## begin Data shown
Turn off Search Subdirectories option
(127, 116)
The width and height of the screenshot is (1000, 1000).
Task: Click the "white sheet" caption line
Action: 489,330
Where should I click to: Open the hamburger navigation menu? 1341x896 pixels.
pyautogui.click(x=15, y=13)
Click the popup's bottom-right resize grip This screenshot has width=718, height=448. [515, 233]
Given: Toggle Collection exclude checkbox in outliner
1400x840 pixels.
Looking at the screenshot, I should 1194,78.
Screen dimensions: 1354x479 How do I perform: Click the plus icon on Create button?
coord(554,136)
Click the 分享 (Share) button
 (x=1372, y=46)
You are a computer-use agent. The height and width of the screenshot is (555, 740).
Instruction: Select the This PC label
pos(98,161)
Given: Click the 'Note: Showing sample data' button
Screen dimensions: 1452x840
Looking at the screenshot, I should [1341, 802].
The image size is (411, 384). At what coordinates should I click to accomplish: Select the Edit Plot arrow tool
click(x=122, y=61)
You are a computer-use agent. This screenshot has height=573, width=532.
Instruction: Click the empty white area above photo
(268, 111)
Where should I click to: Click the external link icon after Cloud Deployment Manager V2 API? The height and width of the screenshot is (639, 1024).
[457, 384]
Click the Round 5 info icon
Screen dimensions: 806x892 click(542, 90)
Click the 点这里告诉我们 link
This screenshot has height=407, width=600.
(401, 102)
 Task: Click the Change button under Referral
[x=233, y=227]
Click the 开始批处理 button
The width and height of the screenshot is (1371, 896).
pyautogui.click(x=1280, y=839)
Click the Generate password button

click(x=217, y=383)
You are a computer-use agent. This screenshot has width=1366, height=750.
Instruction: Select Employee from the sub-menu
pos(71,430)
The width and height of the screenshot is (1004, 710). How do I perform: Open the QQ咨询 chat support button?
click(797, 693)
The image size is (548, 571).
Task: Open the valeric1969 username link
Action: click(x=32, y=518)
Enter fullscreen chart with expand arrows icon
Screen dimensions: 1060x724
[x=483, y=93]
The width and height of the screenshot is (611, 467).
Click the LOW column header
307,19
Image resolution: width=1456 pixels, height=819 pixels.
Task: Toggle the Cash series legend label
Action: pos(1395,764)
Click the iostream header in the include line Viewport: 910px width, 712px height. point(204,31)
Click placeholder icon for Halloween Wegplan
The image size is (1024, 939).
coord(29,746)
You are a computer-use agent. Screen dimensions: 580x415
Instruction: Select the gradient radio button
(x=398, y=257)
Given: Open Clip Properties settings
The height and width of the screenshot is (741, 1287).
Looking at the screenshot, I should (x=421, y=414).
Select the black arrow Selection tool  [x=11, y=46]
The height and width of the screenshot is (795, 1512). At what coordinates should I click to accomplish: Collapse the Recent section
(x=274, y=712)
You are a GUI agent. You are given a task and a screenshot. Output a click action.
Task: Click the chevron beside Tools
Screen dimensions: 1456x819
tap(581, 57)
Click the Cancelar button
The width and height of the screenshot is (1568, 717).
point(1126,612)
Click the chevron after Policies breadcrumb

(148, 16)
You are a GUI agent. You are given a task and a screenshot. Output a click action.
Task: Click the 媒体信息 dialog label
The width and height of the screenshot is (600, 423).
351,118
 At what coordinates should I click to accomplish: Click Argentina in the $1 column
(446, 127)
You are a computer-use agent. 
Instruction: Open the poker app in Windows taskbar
## end Data shown
[Aim of the task] Please extract the lines of the material shown above, starting at the line that contains "has width=1366, height=750." and stopping after the line that contains "coord(29,746)", and copy them without any change.

[Final result]
You are a computer-use agent. This screenshot has width=1366, height=750.
Instruction: Select Employee from the sub-menu
pos(71,430)
The width and height of the screenshot is (1004, 710). How do I perform: Open the QQ咨询 chat support button?
click(797, 693)
The image size is (548, 571).
Task: Open the valeric1969 username link
Action: click(x=32, y=518)
Enter fullscreen chart with expand arrows icon
Screen dimensions: 1060x724
[x=483, y=93]
The width and height of the screenshot is (611, 467).
Click the LOW column header
307,19
Image resolution: width=1456 pixels, height=819 pixels.
Task: Toggle the Cash series legend label
Action: pos(1395,764)
Click the iostream header in the include line Viewport: 910px width, 712px height. point(204,31)
Click placeholder icon for Halloween Wegplan
The image size is (1024, 939).
coord(29,746)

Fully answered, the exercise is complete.